▶ _Document extract_:
— BEGIN —

White will obviously have a big role in helping players across the department to gain weight, lose it or just maintain where they are, depending on their need and the directive of their sport and position. But a big part of her job is education. Making sure football players know what a healthy plate at the cafeteria looks like and that they’re not just eating 5,000 calories of greasy burritos.
Ensuring the baseball team knows what time of day to eat which types of food (low fat foods and complex carbs before practice, simple sugars after). She’s even taken softball players on grocery shopping tours.
White started at MSU shortly after football training camp began, so it’s there where much of the early focus has been, and she’s moved pretty quickly.
Outside the weight room in the Seal Complex, MSU now has a fueling station (and will put them in outside other weight rooms, as well) to keep players hydrated and fed.
Recovery drinks, smoothies, snack mixes, fruit, milk and cereal, goldfish or pretzels – pretty much any snack or need players have – all available, with someone there to make sure they are partaking.
Recent NCAA legislation allowing for unlimited food and snacks has actually made that job much easier for people like White, giving her more variety to work with.
“More than just bagels, nuts and peanut butter,” White joked. “Giving them more of a choice and variety will keep them into snacking on foods that we’re offering and hopefully preventing them going out and getting unhealthy snacks.”
Another new addition comes in the stations set up after practice to keep players hydrated and fueled.
After each go-round on the field, multiple tables full of goods stand between players and the entrance to the facility, with another handful of staff members making sure everyone gets what they need.
The tables are packed with strawberries and blueberries, pineapples and pickles, bananas, apples and an endless supply of Gatorade.
It’s nice to have good food to eat, sure, but it’s important to their health, especially with what players put their bodies through.
And it’s also a sneaky way for White to control their intake.
“The fruit,” she said, “not only does it have simple carbohydrates, it also has a very high water content. So they don’t really know they’re drinking water, but they are. Anything that can help improve their performance is what we want.”
During these weeks of hot, hard camp, players are required to weigh in three times per day to make sure they haven’t lost [or gained] too much weight and are staying on their guided, healthy course. If something is off, White and the strength coaches and trainers get it fixed.
Say a lineman weighs too little after practice – he has to put the weight back on by weigh-in the next morning.

— END —

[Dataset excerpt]
— BEGIN —

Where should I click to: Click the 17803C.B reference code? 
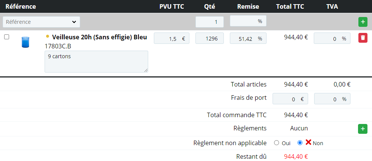pyautogui.click(x=58, y=46)
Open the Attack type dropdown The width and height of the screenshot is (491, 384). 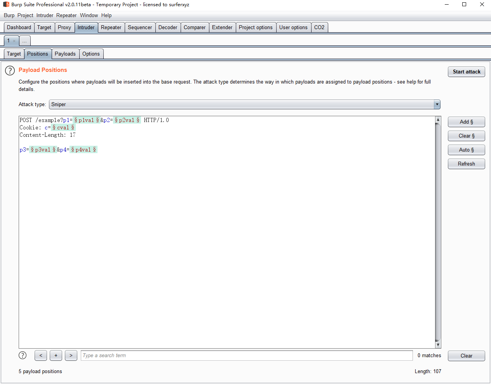tap(437, 104)
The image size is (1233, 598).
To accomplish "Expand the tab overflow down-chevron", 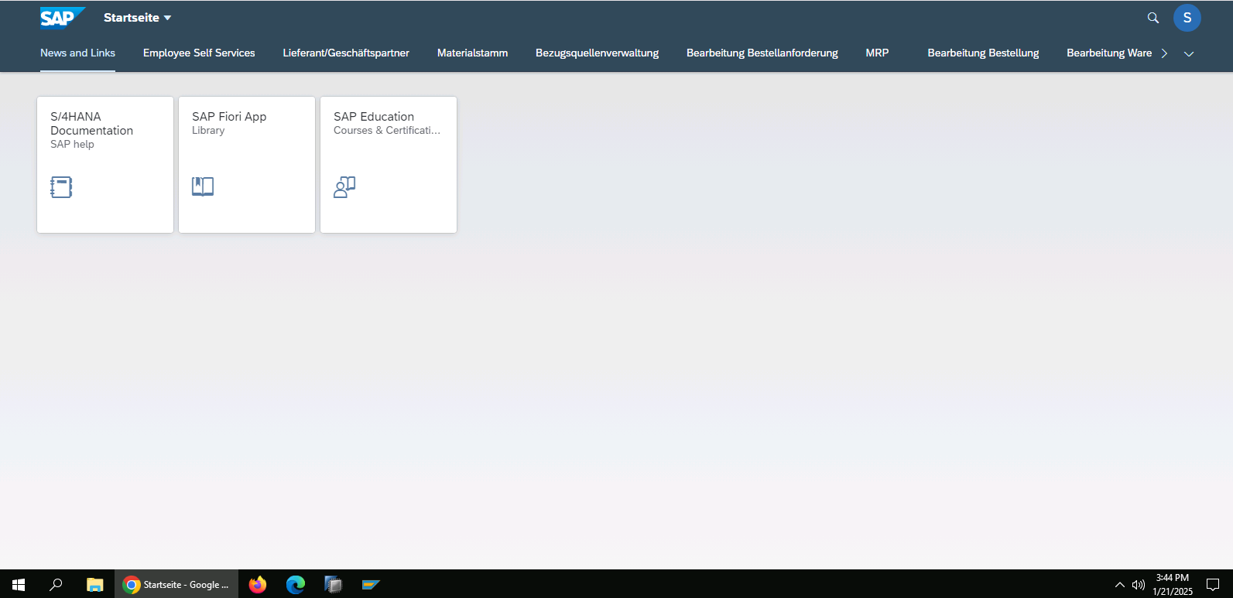I will (1189, 53).
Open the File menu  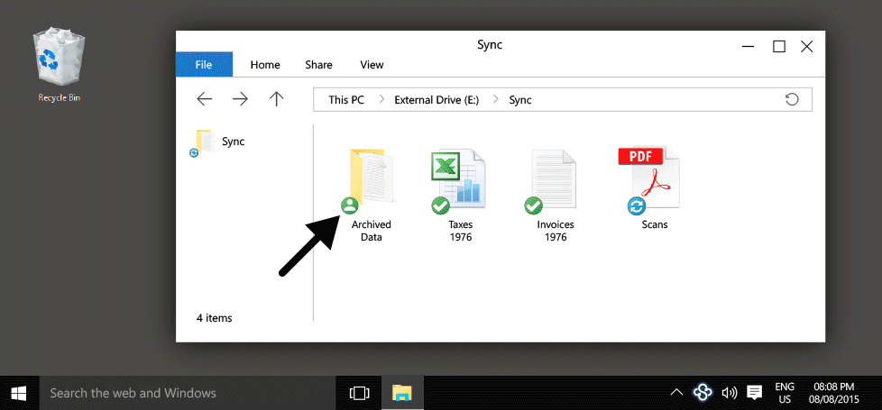coord(204,65)
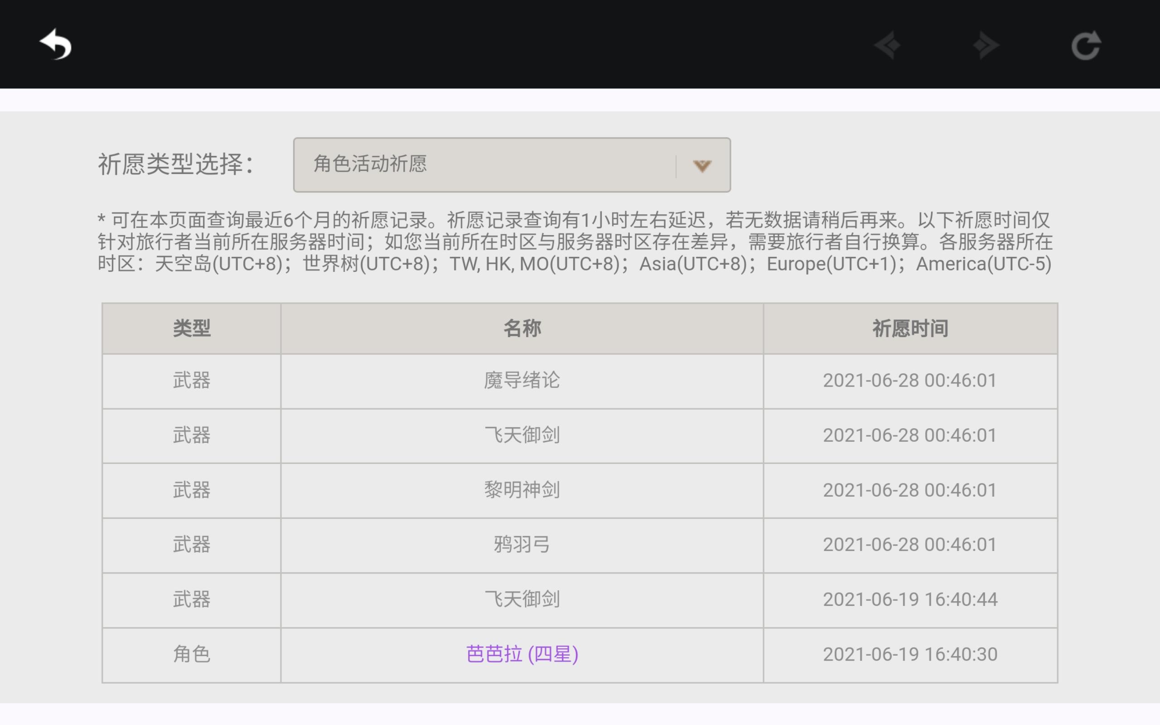The height and width of the screenshot is (725, 1160).
Task: Click the 黎明神剑 row entry
Action: click(522, 490)
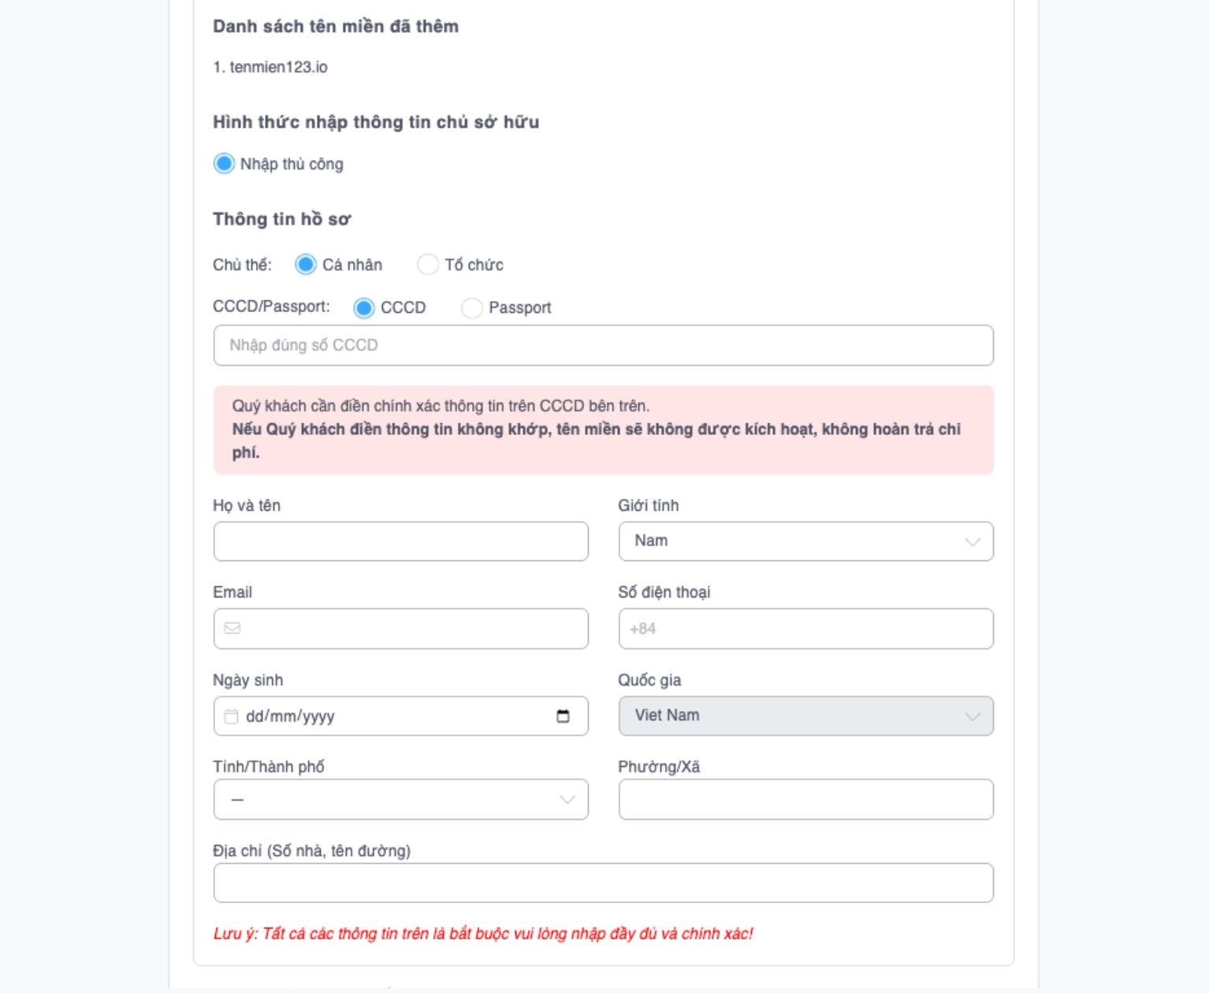Expand the Quốc gia dropdown
Image resolution: width=1209 pixels, height=993 pixels.
[x=805, y=716]
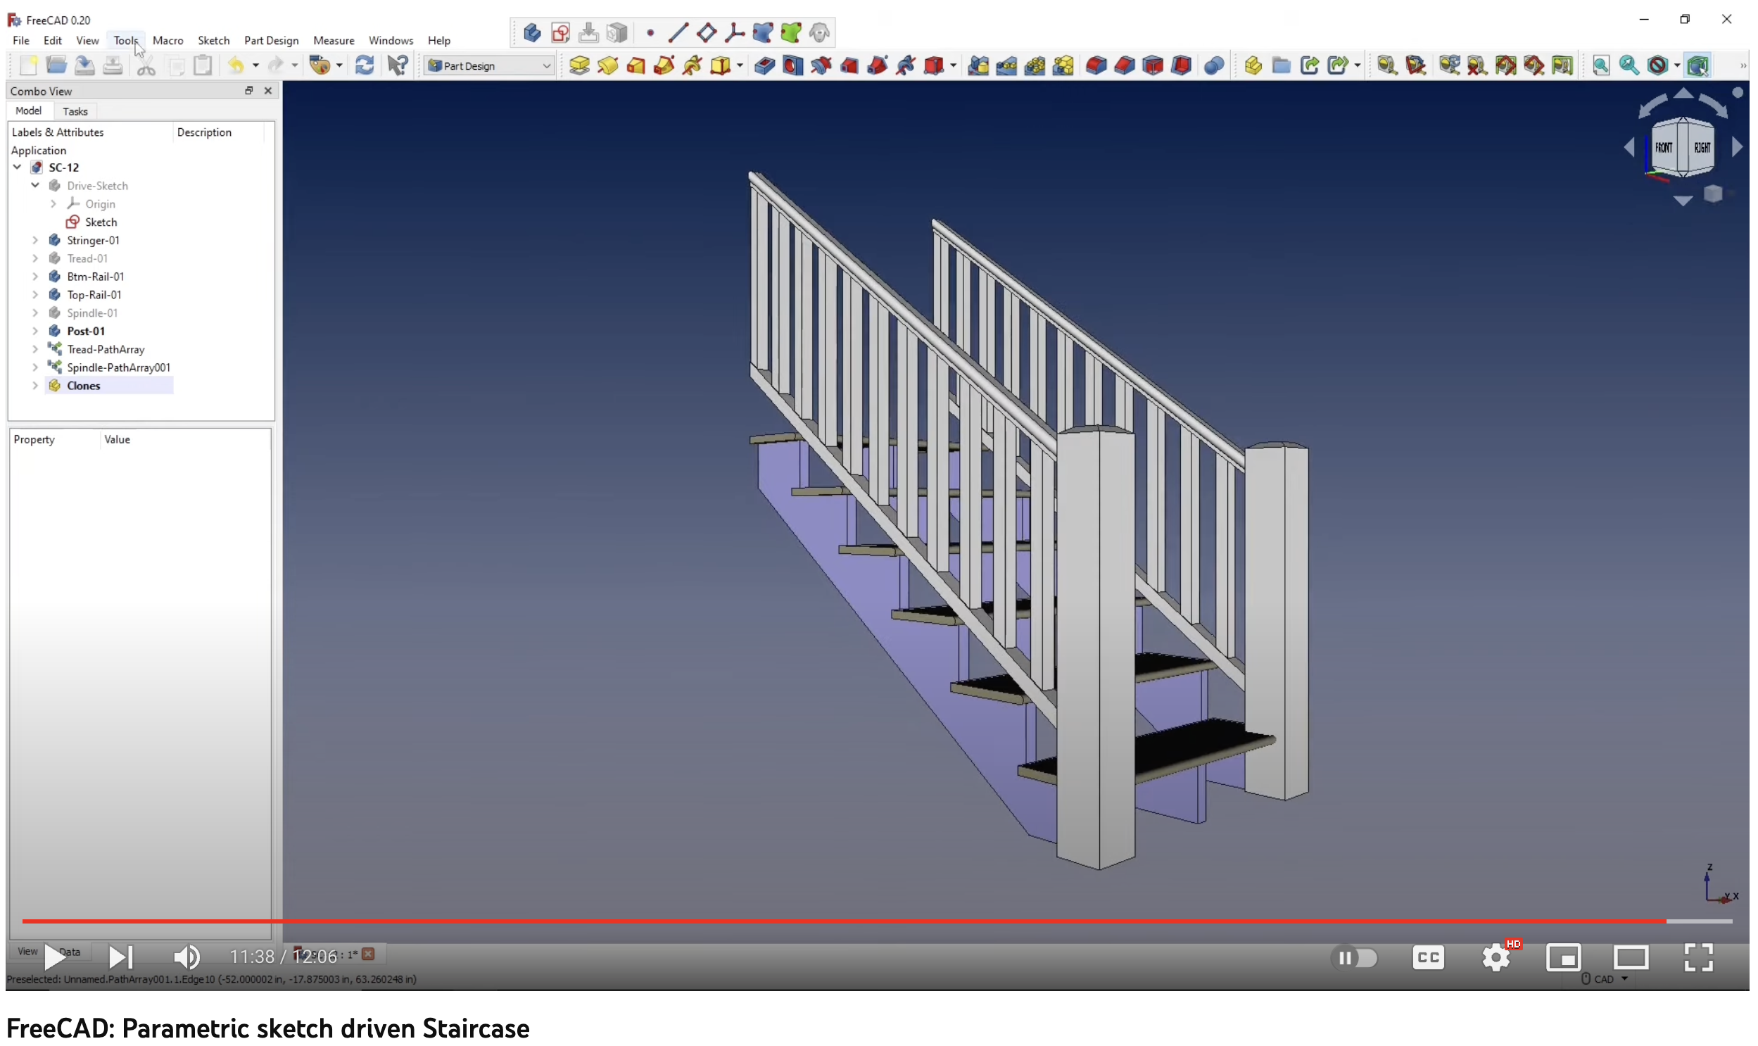Apply the Fillet tool
This screenshot has width=1758, height=1046.
click(1096, 65)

— END —

▶ _Tasks and exercises_:
(a) In the article on sports nutrition, copy the passage from "Recent NCAA legislation" up to and including "what they need.".
(b) According to the article on sports nutrition, what are the tables set up after practice packed with? List every one.

▶ _Answers given_:
(a)
Recent NCAA legislation allowing for unlimited food and snacks has actually made that job much easier for people like White, giving her more variety to work with.
“More than just bagels, nuts and peanut butter,” White joked. “Giving them more of a choice and variety will keep them into snacking on foods that we’re offering and hopefully preventing them going out and getting unhealthy snacks.”
Another new addition comes in the stations set up after practice to keep players hydrated and fueled.
After each go-round on the field, multiple tables full of goods stand between players and the entrance to the facility, with another handful of staff members making sure everyone gets what they need.

(b) Strawberries, blueberries, pineapples, pickles, bananas, apples and Gatorade.